Nuestros hermanos Coen

    Les vengo siguiendo hace tiempo. Son dos hermanos, se llevan ocho años, y se dedican al cine, o se dedicaban. He visto una entrevista que le hacían al mayor, Alberto (he cambiado los nombres, entre otras cosas). Contaba su historia. La familia tenía una tienda de ropa de caballero, aunque supongo que admitían cualquier tipo de cliente (chiste). Curiosamente fue el menor, Carlos, el que, sin haber cumplido los veinte, se lanzó a hacer el primer corto.
    Alberto, que para entonces llevaba ya un buen número de años trabajando en la tienda, se apuntó a colaborar. Hicieron un par de cortos más y luego su primer largo. Los hermanos Coen, les llamaban los amigos. Su segunda película, con más presupuesto, más trabajada y más de todo, fue un éxito. Ganaron premios y hasta estuvieron en el festival Sundance.
    Se complementaban bien, el mayor más técnico, el menor más creativo. Quizá fuera esa sensibilidad artística de Carlos unido al decreciente éxito de sus películas el origen de cierta inestabilidad emocional que provocó que, después de más de dos décadas de carrera, decidiera abandonar el mundo del cine. Todo quedó envuelto en un cierto halo de misterio.
    Alberto siguió con un par de proyectos que tuvieron poca repercusión. Al llegar la pandemia 
decía en la entrevista todo se paró. Así seguía, un poco a la espera, barajando ideas. Contaba esta historia y aludía a su hermano Carlos con naturalidad, al parecer seguían muy unidos.
    Al acabar, el entrevistador le regaló una camiseta del programa. Alberto la extendió ante sí haciendo ese gesto de ver como le quedaba y luego procedió, mientras agradecía el regalo, a plegarla en uno, dos, tres, cuatro movimientos, a la vez meticulosos y expeditivos, hasta dejarla hecha un rectángulo perfecto, lista para ponerla en un estante o guardarla en un cajón.
    El periodista, sorprendido y divertido, le hizo un comentario y él, entre risas, reconoció que era algo que le quedaba de cuando trabajaba en la tienda familiar, que desde entonces doblar la ropa era un acto reflejo que no podía evitar.

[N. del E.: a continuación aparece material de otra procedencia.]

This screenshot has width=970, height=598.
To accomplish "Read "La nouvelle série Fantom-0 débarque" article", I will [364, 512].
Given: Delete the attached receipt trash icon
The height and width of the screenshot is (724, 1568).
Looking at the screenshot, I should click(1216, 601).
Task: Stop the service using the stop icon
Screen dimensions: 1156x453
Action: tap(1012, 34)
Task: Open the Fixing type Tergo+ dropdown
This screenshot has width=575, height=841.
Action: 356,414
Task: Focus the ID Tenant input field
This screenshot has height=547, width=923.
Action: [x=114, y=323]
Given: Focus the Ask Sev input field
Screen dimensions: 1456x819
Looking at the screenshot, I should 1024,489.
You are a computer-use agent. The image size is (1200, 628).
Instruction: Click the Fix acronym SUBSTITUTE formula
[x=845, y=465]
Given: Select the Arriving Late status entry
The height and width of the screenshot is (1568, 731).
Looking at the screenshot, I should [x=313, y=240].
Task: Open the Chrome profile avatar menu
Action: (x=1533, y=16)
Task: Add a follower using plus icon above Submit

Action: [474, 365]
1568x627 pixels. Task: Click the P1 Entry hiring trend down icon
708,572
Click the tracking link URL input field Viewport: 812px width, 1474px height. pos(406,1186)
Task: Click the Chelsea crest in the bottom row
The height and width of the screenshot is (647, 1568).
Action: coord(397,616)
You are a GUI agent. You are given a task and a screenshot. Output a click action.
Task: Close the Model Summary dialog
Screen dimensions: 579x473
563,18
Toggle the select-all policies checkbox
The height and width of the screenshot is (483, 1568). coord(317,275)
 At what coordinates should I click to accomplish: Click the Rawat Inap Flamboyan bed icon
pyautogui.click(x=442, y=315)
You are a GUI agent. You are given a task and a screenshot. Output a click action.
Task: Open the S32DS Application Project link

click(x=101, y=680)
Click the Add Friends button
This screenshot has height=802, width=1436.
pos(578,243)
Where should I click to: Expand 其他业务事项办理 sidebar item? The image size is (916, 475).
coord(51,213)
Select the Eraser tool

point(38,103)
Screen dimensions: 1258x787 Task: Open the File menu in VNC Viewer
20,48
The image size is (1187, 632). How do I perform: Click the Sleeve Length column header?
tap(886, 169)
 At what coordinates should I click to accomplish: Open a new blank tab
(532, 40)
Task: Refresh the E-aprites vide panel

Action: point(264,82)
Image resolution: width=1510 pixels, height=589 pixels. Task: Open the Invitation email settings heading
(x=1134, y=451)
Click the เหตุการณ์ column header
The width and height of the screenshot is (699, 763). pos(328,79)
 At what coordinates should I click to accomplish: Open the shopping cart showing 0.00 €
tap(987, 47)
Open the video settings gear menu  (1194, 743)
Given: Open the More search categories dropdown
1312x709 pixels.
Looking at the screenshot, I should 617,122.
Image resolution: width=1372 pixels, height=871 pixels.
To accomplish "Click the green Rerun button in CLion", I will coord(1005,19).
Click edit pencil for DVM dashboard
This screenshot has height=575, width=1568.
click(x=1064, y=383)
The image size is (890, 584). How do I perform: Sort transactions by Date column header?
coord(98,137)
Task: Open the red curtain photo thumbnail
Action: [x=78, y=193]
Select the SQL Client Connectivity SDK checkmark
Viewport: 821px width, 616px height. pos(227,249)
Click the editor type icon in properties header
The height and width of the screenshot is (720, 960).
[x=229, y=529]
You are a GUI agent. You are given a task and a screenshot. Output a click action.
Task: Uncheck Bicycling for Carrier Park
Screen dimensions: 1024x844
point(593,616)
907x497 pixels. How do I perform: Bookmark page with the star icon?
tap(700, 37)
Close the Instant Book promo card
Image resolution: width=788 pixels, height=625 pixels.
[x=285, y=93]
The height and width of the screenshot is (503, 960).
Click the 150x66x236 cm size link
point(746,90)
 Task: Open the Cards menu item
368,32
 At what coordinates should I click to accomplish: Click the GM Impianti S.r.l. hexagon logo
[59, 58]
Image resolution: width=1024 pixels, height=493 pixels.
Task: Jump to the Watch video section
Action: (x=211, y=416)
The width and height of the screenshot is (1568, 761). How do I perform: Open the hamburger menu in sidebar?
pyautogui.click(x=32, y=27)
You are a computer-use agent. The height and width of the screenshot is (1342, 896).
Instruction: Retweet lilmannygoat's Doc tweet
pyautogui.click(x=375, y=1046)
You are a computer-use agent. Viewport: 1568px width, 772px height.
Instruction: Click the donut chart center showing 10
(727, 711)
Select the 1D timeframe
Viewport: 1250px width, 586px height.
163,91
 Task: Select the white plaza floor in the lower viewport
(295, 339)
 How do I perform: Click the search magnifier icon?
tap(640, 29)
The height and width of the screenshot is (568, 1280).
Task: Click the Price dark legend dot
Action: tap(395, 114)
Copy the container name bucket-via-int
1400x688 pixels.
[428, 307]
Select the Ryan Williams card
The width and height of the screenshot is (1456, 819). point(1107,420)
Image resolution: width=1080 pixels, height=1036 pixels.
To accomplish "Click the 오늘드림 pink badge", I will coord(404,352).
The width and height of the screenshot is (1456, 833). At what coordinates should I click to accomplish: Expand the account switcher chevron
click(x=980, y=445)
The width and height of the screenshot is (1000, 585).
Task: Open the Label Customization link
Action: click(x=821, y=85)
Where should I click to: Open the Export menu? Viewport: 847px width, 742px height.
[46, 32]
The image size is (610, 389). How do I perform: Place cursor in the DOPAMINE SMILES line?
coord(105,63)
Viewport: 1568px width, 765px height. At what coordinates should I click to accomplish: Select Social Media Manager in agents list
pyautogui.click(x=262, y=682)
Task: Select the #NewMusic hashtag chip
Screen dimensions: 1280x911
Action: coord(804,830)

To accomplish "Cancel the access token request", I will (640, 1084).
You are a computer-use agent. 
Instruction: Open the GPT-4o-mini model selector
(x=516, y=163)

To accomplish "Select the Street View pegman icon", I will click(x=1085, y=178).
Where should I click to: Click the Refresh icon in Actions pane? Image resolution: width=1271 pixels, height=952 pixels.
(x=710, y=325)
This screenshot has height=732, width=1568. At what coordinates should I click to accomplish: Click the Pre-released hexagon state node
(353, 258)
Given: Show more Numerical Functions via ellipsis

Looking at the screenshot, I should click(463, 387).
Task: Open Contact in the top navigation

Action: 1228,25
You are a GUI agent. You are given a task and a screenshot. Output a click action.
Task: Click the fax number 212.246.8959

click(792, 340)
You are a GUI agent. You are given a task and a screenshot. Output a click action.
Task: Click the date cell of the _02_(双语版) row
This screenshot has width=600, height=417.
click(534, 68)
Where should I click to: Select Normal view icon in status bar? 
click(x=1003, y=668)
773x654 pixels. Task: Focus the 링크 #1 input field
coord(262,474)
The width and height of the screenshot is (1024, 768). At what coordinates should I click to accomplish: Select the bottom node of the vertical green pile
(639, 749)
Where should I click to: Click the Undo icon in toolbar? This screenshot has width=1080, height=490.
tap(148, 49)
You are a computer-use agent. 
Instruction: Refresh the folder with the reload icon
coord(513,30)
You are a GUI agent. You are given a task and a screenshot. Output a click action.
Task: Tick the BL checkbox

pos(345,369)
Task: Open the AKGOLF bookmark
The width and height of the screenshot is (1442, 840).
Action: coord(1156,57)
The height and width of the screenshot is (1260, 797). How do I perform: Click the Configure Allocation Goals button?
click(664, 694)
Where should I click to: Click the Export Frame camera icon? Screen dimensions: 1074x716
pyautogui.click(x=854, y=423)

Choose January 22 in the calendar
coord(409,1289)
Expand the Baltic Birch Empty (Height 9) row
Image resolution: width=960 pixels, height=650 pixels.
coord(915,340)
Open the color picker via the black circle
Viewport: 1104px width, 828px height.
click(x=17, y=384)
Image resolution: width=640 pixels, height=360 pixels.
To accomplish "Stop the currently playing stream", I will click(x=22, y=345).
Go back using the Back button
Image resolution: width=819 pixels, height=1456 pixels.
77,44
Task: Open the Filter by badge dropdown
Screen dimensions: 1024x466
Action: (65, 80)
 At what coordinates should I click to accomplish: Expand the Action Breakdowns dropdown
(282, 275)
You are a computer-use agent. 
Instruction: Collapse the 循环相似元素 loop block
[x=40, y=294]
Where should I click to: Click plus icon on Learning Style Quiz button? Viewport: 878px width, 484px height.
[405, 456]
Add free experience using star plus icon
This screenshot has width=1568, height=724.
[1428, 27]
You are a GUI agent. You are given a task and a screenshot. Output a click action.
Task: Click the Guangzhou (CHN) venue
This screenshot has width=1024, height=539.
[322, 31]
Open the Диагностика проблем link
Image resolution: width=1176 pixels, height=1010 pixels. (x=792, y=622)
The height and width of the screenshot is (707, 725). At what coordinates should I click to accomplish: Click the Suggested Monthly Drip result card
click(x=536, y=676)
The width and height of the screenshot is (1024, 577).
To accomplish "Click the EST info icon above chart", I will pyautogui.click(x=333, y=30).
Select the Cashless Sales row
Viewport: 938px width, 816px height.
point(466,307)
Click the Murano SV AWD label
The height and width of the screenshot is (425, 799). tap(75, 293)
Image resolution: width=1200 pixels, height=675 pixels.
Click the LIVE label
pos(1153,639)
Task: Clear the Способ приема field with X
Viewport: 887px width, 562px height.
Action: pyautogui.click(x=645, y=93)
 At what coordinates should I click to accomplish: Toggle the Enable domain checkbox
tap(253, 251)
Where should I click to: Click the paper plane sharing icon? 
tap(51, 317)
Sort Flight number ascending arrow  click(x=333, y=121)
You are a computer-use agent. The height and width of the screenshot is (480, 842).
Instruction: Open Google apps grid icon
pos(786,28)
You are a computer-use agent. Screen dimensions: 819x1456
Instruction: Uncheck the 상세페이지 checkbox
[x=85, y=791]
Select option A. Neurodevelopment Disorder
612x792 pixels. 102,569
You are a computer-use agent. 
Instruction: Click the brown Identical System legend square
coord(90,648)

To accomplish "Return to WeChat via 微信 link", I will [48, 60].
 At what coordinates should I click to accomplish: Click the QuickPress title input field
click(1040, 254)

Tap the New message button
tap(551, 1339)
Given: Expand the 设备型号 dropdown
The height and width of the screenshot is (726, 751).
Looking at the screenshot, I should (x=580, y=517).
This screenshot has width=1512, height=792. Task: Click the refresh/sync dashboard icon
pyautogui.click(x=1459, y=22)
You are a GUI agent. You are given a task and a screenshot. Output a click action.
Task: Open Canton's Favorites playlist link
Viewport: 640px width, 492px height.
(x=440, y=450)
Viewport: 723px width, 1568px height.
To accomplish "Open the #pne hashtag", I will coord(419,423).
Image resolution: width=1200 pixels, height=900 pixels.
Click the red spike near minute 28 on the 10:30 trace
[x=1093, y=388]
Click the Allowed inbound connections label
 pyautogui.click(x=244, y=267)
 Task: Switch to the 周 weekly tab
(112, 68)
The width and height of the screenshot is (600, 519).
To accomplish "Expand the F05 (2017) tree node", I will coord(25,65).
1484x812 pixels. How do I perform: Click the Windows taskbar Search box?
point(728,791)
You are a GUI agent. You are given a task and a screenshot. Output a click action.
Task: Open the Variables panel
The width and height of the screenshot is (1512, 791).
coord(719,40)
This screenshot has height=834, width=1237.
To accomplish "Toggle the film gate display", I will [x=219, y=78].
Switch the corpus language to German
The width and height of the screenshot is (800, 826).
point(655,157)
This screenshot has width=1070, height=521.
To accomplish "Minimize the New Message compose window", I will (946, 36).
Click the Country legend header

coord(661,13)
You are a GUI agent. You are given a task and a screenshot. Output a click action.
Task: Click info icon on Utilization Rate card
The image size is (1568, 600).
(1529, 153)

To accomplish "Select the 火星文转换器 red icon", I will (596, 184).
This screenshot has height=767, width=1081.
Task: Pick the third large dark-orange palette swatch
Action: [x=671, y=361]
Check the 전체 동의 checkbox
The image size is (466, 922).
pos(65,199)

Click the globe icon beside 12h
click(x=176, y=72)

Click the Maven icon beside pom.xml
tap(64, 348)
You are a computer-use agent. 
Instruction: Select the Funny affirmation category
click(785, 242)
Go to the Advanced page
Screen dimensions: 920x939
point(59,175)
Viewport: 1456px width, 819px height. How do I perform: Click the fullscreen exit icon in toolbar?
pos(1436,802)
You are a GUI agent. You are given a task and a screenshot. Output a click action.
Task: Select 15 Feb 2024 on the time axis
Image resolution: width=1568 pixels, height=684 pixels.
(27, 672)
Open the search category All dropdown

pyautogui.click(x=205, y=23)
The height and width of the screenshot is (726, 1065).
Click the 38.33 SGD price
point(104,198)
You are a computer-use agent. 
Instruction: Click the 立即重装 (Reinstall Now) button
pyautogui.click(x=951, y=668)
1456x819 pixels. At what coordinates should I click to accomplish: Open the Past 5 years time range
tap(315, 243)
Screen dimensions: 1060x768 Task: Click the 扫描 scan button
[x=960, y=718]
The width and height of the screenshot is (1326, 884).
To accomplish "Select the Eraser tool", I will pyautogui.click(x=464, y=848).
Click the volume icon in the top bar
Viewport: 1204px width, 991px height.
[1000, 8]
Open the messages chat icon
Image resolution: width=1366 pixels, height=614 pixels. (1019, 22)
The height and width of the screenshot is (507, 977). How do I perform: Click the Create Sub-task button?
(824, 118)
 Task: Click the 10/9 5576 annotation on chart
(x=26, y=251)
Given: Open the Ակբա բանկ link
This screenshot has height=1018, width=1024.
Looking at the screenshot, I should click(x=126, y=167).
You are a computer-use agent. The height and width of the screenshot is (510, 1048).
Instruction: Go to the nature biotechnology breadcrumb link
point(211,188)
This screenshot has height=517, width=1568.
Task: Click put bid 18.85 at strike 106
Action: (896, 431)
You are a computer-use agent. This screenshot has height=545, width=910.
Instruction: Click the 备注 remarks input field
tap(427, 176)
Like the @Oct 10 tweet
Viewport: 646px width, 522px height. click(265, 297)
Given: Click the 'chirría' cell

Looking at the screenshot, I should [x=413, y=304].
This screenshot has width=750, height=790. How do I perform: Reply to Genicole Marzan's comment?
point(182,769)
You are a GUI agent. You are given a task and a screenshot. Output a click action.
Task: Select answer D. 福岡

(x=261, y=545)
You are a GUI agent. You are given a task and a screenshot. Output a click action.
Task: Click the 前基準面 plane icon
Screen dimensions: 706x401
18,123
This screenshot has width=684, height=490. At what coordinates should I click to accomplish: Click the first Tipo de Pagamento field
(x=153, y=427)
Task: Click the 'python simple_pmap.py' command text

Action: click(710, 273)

domingo, 3 de marzo de 2024

Corazón

    El otro día vi una película italiana titulada “El sol del futuro”. Es una comedia dramática dirigida y protagonizada por Nanni Moretti. Aunque a ratos flaquea, me gustó; entre otras cosas porque Moretti es casi de mi edad, me lleva dos años y quieras que no hemos compartido el mismo mundo, siquiera en la distancia (él allí arriba y yo aquí abajo).
    En un momento de la película aluden a un libro que debió de ser lectura obligatoria en Italia durante décadas. El tono del comentario era condescendiente, como diciendo: por eso también tuvimos que pasar. Bien, el caso es que ese libro, “Corazón” de Edmundo de Amicis, es, por esas casualidades de la vida, el libro de mi infancia.
    No sé como llegó a mis manos, me encantó desde la primera línea: ¡Primer día de clase! ¡Se fueron como un sueño los tres meses de vacaciones! Es el diario de Enrico que cuenta las vicisitudes de un año escolar. Desde el punto de vista actual, la novela apesta a buenos sentimientos, es una sucesión sin tregua de tristes verdades de la vida y buenas enseñanzas, de alegrías y penas impregnadas de melancolía. Cada mes, además, el maestro cuenta una historia. Son cuentos tremebundos. En “El tamborcillo sardo”, el susodicho pierde una pierna distrayendo al ejército austríaco. En “Sangre romañola”, el niño-héroe recibe la puñalada destinada a su madre y muere. La narración de mayo, por cierto, es “De los Apeninos a los Andes” en la que Marco va a buscar a su madre a Argentina.
    Me cautivaba leer lo que contaba un niño de mi edad en una escuela que no era muy diferente de la mía. Lo curioso, y asombroso, es que el libro se publicó en Italia en 1886, hace ya cerca de siglo y medio. Importaba también, creo, que todo pasara en otro país, en un mundo de ficción al fin y al cabo.